▸ **Goal**: Rewrite the material below with "screenshot" replaced by "screen capture" everywhere and every other word unchanged, and leave the pictures out.
:::::
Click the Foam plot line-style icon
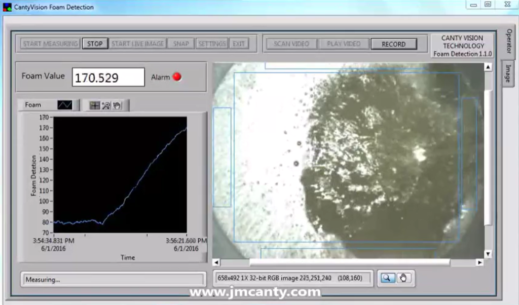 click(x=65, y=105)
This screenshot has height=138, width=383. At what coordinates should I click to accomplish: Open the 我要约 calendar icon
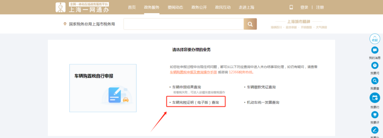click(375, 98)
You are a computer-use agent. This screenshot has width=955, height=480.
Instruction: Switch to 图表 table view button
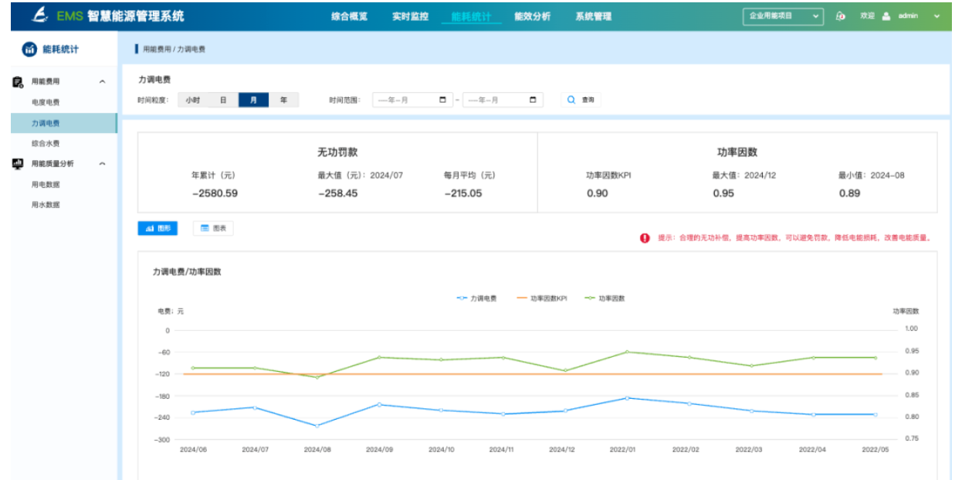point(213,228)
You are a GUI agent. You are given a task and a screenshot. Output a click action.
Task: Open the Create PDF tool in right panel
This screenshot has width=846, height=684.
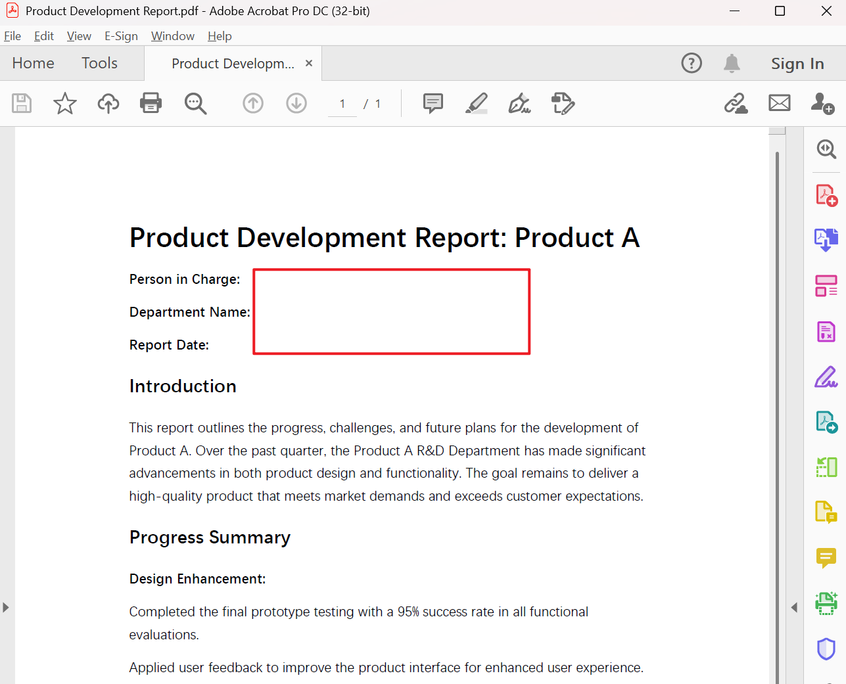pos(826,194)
:::::
▸ **Exercise solution**:
Click the Foam plot line-style icon
 click(x=65, y=105)
This screen capture has height=138, width=383. At what coordinates should I click to accomplish: Open the 我要约 calendar icon
click(375, 98)
You are a computer-use agent. This screen capture has width=955, height=480.
Instruction: Switch to 图表 table view button
point(213,228)
You are a GUI agent. You are given a task and a screen capture. Output a click action.
Task: Open the Create PDF tool in right panel
This screen capture has width=846, height=684.
pos(826,194)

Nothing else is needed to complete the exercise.